== Verilen metin ==
*-*-*
Yunanistan’ın Selanik kentinde geçen hafta İmparatoriçe Teophano ödülünü Yunanistan Cumhurbaşkanı Katerina Sakelaropulu’nun elinden alan Dr. Özlem Türeci ve Prof. Dr. Uğur Şahin, üzerinde çalıştıkları kanser aşısının birkaç yıla kadar hazır olabileceğini açıkladı.

Selanik’te Katimerini gazetesine bir röportaj veren Dr. Özlem Türeci, “Kansere karşı bir tedavi, bir aşı olacağına” inandıklarını belirterek, “Bu yüzden 20 yılı aşkın bir süredir kök hücrelerle bu teknoloji üzerinde çalışıyoruz” dedi.

Dr. Türeci, “Teknolojinin prensipte çalıştığını gösteren veriler ürettiklerini ve daha dört yıl önce, melanom hastalarında yapılan klinik deneylerde aktivite gördüklerini yayınladıklarına” dikkat çekti.

Dr. Türeci, “Şimdi yüzlerce hastayla denemelere başladık ve önümüzdeki yıl ve 2023'te bu denemelerin sonuçlarını alacağız. Eğer olumlularsa, o zaman bu denemeler iki, üç, dört yıl içinde ilk kanser aşısına onay alıp alamayacağımızı gösterebilir. Aşıların kanser hastalarının, özellikle de ameliyattan sonra kanser hastalarının kaderini değiştirebileceğinden eminiz” diye konuştu.

“Ameliyattan sonra, birçok tümörde, hastaların yaklaşık yüzde 30, yüzde 40'ında iki veya üç yıl içinde hastalığın nüksettiğini” bildiren Dr. Türeci, “Bunun kanserdeki en önemli sorunlardan biri olduğuna” dikkat çekti.
*-*-*
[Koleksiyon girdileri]
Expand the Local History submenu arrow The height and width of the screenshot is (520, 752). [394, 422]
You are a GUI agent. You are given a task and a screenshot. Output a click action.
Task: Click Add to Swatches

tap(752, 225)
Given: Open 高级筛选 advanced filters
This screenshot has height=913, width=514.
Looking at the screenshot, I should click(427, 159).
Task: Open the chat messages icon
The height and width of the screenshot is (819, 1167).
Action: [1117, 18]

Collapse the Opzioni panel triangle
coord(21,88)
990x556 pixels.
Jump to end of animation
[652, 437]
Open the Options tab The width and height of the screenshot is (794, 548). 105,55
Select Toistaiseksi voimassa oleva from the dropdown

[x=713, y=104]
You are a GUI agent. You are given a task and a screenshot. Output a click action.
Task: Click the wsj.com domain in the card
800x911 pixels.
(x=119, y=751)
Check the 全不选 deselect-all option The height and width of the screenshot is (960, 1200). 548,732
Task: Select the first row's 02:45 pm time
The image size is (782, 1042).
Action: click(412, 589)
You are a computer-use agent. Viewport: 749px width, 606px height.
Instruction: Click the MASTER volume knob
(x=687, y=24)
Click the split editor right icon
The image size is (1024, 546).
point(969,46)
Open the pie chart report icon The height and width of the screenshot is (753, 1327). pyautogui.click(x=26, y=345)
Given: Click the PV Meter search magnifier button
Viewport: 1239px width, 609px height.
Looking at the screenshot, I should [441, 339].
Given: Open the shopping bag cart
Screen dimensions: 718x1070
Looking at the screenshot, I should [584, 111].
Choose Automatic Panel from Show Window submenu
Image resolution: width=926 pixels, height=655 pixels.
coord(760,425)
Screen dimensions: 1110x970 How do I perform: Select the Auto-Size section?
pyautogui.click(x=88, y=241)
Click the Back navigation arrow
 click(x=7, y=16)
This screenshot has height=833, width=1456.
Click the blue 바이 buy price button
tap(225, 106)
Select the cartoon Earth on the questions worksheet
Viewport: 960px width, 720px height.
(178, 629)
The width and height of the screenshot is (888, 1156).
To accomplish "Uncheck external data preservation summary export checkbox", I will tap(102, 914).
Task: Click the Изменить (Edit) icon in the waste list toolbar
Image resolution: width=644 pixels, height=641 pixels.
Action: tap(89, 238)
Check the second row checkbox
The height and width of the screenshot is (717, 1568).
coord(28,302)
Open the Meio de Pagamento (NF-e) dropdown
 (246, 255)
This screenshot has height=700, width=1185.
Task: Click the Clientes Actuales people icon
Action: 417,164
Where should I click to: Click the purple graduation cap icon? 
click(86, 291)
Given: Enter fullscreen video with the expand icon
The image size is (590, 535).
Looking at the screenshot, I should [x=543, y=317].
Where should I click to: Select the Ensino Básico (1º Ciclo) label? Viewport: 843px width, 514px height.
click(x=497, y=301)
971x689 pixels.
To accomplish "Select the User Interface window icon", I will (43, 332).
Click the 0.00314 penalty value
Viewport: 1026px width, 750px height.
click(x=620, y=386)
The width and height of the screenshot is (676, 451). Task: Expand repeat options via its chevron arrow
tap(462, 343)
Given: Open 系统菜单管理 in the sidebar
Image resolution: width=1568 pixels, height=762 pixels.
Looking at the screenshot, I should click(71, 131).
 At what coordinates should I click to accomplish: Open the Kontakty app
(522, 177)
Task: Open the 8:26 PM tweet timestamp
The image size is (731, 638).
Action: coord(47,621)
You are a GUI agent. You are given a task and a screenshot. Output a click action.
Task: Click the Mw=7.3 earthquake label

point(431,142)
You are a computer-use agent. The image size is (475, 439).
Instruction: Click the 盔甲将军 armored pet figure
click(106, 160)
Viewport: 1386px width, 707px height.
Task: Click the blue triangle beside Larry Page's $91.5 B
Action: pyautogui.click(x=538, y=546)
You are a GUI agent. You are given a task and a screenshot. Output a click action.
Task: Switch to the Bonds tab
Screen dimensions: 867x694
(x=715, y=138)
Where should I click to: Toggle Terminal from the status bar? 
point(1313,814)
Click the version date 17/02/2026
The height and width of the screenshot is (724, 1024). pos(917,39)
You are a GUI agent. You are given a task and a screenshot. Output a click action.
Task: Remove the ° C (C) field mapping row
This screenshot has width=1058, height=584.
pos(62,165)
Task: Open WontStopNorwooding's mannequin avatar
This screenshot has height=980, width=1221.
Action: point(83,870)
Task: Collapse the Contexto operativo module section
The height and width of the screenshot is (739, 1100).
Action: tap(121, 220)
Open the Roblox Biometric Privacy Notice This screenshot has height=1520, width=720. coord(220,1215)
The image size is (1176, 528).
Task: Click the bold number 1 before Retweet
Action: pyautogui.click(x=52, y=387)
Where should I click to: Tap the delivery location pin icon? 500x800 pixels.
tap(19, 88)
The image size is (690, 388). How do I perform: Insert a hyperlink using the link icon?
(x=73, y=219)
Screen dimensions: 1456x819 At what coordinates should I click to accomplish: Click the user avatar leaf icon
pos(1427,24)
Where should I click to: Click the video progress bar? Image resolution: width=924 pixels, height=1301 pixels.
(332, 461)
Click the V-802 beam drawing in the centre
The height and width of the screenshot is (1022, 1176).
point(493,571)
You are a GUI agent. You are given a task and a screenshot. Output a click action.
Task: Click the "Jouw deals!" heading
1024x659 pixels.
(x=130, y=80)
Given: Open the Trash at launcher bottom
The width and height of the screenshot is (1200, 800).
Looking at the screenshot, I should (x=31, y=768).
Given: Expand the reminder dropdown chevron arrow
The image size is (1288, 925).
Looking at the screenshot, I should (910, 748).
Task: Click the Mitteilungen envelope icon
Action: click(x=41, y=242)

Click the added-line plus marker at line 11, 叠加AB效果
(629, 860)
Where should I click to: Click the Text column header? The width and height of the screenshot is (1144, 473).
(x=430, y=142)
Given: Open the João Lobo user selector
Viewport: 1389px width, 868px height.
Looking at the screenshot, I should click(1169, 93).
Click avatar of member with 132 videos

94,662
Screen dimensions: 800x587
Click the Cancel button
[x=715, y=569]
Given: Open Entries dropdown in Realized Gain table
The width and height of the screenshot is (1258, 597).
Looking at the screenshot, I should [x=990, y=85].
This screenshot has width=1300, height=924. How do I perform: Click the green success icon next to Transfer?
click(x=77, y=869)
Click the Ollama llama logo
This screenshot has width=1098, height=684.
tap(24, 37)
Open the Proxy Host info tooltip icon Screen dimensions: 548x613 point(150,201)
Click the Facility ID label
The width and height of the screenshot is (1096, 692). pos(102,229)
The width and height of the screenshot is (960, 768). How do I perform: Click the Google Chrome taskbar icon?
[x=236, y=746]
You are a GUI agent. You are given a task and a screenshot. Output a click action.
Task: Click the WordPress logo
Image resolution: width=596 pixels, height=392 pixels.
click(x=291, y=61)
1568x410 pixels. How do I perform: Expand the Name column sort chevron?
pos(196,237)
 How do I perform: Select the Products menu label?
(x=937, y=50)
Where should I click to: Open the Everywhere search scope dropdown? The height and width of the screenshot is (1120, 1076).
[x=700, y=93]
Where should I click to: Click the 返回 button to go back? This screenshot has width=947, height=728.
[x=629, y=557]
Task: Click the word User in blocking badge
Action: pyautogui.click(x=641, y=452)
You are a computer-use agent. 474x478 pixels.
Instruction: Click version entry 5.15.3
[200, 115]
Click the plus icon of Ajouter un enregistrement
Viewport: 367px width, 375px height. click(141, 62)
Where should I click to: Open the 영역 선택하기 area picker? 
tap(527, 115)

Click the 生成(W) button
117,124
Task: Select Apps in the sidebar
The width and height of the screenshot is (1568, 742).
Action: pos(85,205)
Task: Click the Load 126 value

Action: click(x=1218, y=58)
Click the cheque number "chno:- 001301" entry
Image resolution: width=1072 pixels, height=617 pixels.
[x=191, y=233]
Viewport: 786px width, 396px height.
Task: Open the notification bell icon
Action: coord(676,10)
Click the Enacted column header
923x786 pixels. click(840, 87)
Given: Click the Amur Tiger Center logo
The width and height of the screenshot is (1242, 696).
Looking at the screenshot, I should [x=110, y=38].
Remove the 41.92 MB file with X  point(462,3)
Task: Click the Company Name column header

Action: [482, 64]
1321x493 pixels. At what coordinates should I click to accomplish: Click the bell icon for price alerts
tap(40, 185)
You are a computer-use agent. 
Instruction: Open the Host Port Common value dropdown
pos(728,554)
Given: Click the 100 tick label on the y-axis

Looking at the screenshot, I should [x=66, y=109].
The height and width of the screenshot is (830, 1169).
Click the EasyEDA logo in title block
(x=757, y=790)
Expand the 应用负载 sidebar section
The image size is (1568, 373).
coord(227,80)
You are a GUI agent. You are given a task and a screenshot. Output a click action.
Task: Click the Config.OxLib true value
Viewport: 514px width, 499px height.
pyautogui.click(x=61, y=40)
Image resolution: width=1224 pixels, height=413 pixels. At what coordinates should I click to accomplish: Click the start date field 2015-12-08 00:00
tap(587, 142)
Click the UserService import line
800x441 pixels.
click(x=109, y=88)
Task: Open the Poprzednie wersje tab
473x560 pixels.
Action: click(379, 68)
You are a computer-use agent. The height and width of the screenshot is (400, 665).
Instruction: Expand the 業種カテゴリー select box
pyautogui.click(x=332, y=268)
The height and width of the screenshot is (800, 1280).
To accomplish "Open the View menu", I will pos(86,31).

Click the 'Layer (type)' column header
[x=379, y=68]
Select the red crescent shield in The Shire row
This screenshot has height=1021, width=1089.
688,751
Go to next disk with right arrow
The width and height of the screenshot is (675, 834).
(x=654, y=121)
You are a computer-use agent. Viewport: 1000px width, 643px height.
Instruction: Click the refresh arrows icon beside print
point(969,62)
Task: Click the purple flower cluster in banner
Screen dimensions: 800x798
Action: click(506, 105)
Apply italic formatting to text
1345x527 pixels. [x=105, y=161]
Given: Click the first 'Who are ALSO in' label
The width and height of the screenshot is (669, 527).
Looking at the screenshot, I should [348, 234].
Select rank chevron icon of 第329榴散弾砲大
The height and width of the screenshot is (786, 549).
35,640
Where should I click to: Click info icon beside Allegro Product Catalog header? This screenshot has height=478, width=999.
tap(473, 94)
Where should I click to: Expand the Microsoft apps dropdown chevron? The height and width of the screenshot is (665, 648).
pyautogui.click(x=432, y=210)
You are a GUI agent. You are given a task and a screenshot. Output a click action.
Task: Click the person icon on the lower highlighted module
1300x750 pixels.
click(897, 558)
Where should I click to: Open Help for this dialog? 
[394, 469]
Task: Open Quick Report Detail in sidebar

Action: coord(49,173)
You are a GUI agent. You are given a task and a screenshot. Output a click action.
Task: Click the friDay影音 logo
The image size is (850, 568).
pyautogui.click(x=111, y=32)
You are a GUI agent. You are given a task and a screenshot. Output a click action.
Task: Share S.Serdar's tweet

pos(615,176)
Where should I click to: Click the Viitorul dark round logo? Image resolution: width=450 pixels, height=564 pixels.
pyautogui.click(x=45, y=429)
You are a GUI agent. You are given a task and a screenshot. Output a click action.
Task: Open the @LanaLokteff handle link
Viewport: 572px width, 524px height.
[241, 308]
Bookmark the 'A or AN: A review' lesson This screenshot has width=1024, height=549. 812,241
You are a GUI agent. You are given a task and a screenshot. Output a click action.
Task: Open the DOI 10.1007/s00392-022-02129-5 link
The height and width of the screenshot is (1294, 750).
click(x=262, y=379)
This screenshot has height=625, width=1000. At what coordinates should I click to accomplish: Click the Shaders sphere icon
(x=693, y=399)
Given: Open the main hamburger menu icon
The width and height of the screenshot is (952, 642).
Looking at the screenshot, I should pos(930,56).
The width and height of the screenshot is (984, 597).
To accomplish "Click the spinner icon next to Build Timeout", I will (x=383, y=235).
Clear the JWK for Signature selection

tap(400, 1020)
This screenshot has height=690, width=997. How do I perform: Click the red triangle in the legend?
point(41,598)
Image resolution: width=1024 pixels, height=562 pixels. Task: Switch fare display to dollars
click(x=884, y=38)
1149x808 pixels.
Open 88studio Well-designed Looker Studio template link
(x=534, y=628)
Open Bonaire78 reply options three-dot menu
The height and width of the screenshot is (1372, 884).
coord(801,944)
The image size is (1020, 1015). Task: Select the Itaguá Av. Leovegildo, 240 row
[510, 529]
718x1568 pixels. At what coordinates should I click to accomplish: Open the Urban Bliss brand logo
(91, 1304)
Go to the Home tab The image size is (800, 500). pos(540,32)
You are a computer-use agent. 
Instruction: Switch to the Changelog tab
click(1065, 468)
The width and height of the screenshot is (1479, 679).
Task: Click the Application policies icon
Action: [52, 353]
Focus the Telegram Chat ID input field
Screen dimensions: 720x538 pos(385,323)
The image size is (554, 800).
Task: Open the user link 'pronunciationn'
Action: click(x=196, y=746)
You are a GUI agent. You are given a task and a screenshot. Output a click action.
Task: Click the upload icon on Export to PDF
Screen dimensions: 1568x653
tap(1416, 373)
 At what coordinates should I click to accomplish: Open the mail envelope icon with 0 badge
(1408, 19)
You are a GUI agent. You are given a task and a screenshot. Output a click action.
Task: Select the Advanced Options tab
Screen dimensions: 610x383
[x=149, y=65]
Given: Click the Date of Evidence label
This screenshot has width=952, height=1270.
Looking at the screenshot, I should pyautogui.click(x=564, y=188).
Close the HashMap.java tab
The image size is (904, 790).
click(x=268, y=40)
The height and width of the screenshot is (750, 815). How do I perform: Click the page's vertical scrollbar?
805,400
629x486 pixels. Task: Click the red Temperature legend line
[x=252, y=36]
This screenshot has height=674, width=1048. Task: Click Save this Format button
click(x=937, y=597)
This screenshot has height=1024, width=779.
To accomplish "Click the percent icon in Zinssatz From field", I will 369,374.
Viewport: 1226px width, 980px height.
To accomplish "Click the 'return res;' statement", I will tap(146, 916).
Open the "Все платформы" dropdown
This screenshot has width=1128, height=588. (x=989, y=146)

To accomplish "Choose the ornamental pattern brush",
*-*-*
== Görev ayrıntıları ==
Kanser aşısına ilişkin metinde "Yunanistan’ın Selanik kentinde" ifadesinden başlayıp "hazır olabileceğini açıkladı." ifadesi de dahil olmak üzere bu ifadeye kadar uzanan bölümü hiçbir değişiklik yapmadan aktarınız.

== Çalışmanın sonucu ==
Yunanistan’ın Selanik kentinde geçen hafta İmparatoriçe Teophano ödülünü Yunanistan Cumhurbaşkanı Katerina Sakelaropulu’nun elinden alan Dr. Özlem Türeci ve Prof. Dr. Uğur Şahin, üzerinde çalıştıkları kanser aşısının birkaç yıla kadar hazır olabileceğini açıkladı.